Gli obiettivi dell'Associazione possiamo leggerli
ancor oggi in un brano del capitano Vittorio Bosone, uno dei soci fondatori:
"Ci presentiamo a tutti i compagni con un appello e una promessa. L'appello
è nell'invito che rivolgiamo a voi tutti alpini d'Italia, di serrarvi con noi,
di essere al nostro fianco in continuità di affetti, di memorie, di propositi,
ancor oggi nella pace conquistata, la parte più sana e più laboriosa del
nostro tormentato Paese. La promessa è nella volontà nostra di tenere vive
tutte le memorie, accese tutte le fiamme delle tradizioni gloriose: volontà che
non si fossilizza nella considerazione del passato ma che dall'eloquenza dei
fatti e delle realtà vissute, prende mosse per la perpetuazione nel domani ,
dell'eroico sentimento del dovere, della fermezza delle opere che distinsero e
fecero gloriosi i nostri battaglioni. Non c'è in noi alcun proposito di parte,
nessuna faziosa abitudine: non chiediamo nulla, non intendiamo fare esibizione
di noi stessi, e in nome dei doveri compiuti, dei nastrini azzurri che fregiano
i nostri petti, rivendicare diritti maggiori di quelli che spettano a ciascun
cittadini onesto. Non vogliamo plagiare i gesti poco sereni a scopo di
agitazioni politiche, di irrequietezze di classe, ma tener pulito, lontano da
macchie e miserie, il nostro sdrucito grigioverde e la nostra gloriosa penna
nera".
Vi era in quei soci fondatori l'orgoglio di
appartenere ad un Corpo che aveva svolto un ruolo essenziale nella guerra appena
conclusa, vi era il ricordo della vita insieme nei lunghi mesi di trincea, le
fatiche, i sacrifici, le angosce, tutto divenuto ormai patrimonio comune,
fissato per sempre nei giorni gioiosi della vittoria e nei giorni più grigi del
dopoguerra, in un Paese sconvolto dalle contese e dalle lotte di piazza, dalla
campagna antimilitarista di massa.
LE ASSOCIAZIONI COMBATTENTISTICHE
Beninteso gli Alpini non erano i primi
ex-combattenti che cercavano di associarsi. Già nel novembre del '18
l'associazione nazionale fra mutilati e invalidi di guerra" aveva
pubblicato un "programma pel dopoguerra"chiedendo al Paese un profondo
rinnovamento morale, sociale e politico, e invitando tutti i combattenti ad
unirsi in un grande sodalizio nazionale. Non s i trattava soltanto di mantenere
la solidarietà della trincea, e di ottenere dal governo provvidenze per il
reinserimento nella vita civile, ma anche di promuovere nel Paese, al di sopra e
al di fuori dei vecchi partiti, un'azione di rinnovamento, maggiore unità della
giustizia sociale per tutti. Nel programma della nuova associazione, che nel
giugno del '19 tenne a Roma il suo primo congresso, vi erano obiettivi ambiziosi
ma di grande valenza sociale, come quello della "terra ai contadini",
e quello, di derivazione mazziniana e repubblicana di una
"Costituente" che scrivesse una nuova Costituzione dello Stato
Italiano, con la quale sostituire l'ormai superato "Statuto albertino".
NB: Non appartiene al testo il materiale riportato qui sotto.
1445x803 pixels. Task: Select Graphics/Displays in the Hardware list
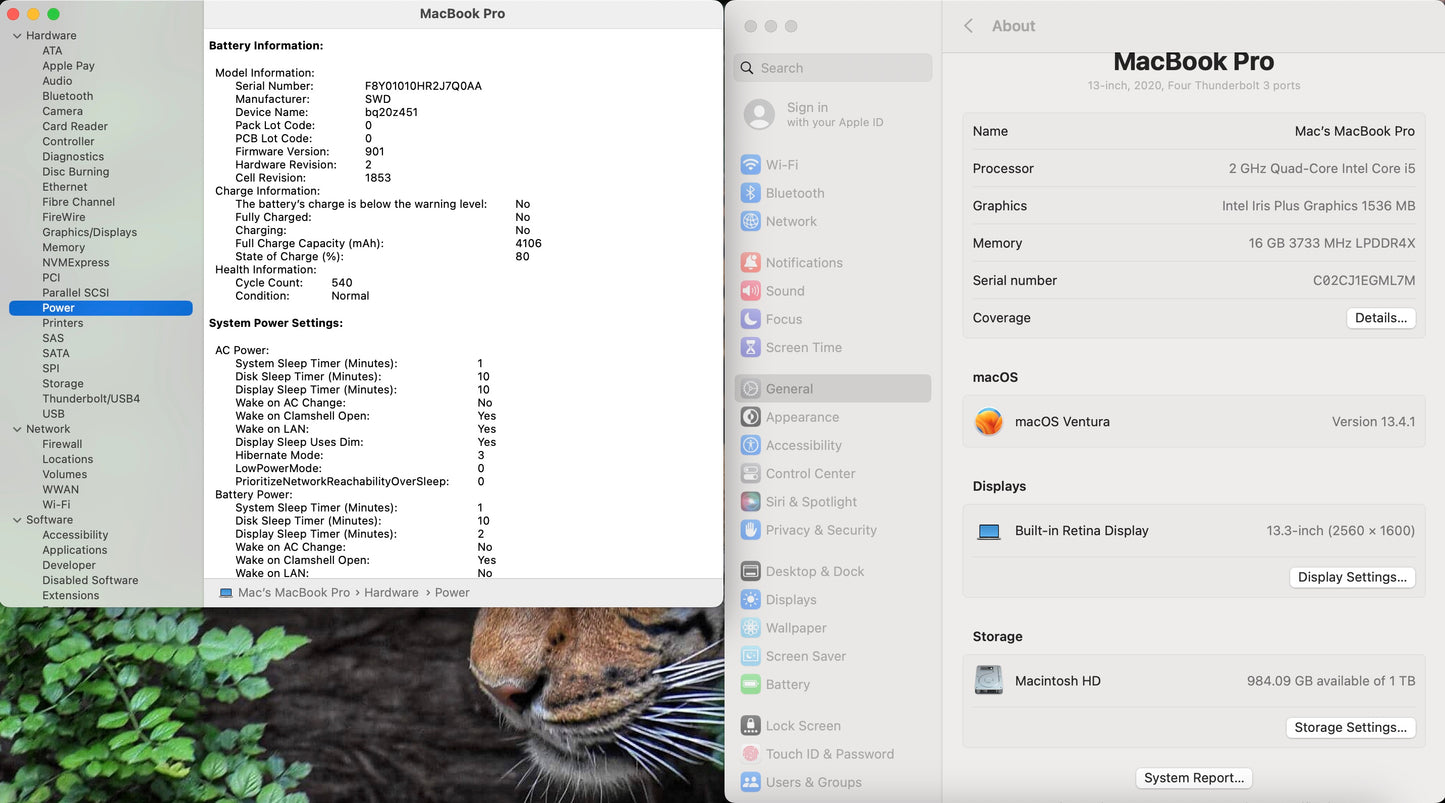coord(89,232)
Come si vede non esisteva allora equazione
combattentismo¥-fascismo che qualcuno ha voluto poi vedere. E come
nell'interventismo erano confluiti movimenti di diversa formazione, così
accadde nelle associazioni di ex-combattenti e negli stessi fasci, almeno nella
loro iniziale e prima della svolta del '21. Come ha rilevato lo storico
Giannantonio Paladini, "tra i fasci nascenti nel clima diciannovista in
diverse città, tra cui Venezia, e il fascismo e che trionfò più tardi, c'è
di mezzo la storia di un tentativo fallito, quello degli ex¥-combattenti
vicini alle posizioni dell'interventismo democratico di creare "un nuovo ed
unitario partito nazionale di democrazia realmente progressista e
popolare", secondo intenzioni di un Silvio Trentin ."
E questo resta vero anche se nel clima
diciannovista nacquero anche associazioni di ex-combattenti che avevano più che
altro un programma nazionalista e di scarso respiro incentrato
sull'affermazione della grandezza della Patria, molto attento alle
rivendicazioni di stampo dannunziano, come "l' Associazione degli Arditi
d'Italia".Gli Alpini avevano voluto dare alla loro "associazione
d'arma" un carattere ben diverso dalle altre, l' "alpinità" che
si legava all'amore e alla pratica della montagna, guarda al futuro oltre che al
passato, alla pace oltre che alla guerra. Una scelta felice, perché quel
carattere ha avuto la meglio anche sul tempo, e resiste alle vicende storiche,
alle innovazioni tecnologiche, alle stesse vicende del Corpo degli Alpini.
LE SOCIETÀ DI MUTUO SOCCORSO
E poi gli Alpini avevano alle spalle una storia
lunga, datando la nascita del Corpo al 1872. Soprattutto in Piemonte, culla
storica del Corpo, gli alpini in congedo avevano costituito gruppi organizzati,
e in particolare quattro "Società di Mutuo Soccorso", ed una quinta
società stata costituita da emigrati a Yellico negli Usa.
Ora la Grande Guerra era stata come un crogiolo
nel quale tutte le esperienze precedenti si erano fuse, anche gli Alpini avevano
raggiunto una loro "maggiore età", in un'Europa che aveva voltato
pagina e guardava alla ricostruzione dopo aver pagato alla guerra costi
altissimi, in mezzi profusi, uomini uccisi, territori devastati. Guardava al
secolo XX° che, al termine del suo secondo decennio, prometteva nuovo sviluppo e
pace.
Bisognava dunque andare avanti, ma la guerra non
andava dimenticata, l'esperienza della trincea andava conservata e tramandata. E
la vita borghese non poteva avere i caratteri dell'opportunismo, della
debolezza, della soggezione. "Avendo conosciuto l'ebbrezza del morire in
piedi, non è più possibile addormentarsi nello stupido letto orizzontale della
mediocrità e della vigliaccheria!" griderà agli alpini convenuti per la
loro prima adunata nazionale sull'Ortigara don Giulio Bevilacqua, già valoroso
ufficiale del battaglione Stelvio e futuro cardinale.
Con questo spirito la neonata Associazione
Nazionale Alpini si diffuse nelle province italiane. E tra le prime undici
sezioni ad essere fondate, nel corso del 1920, ci sono anche quelle del
Triveneto: Bassano il 10 febbraio; Verona l'11 aprile; Udine il 17 luglio;
Trento il 18 luglio; Padova e Venezia.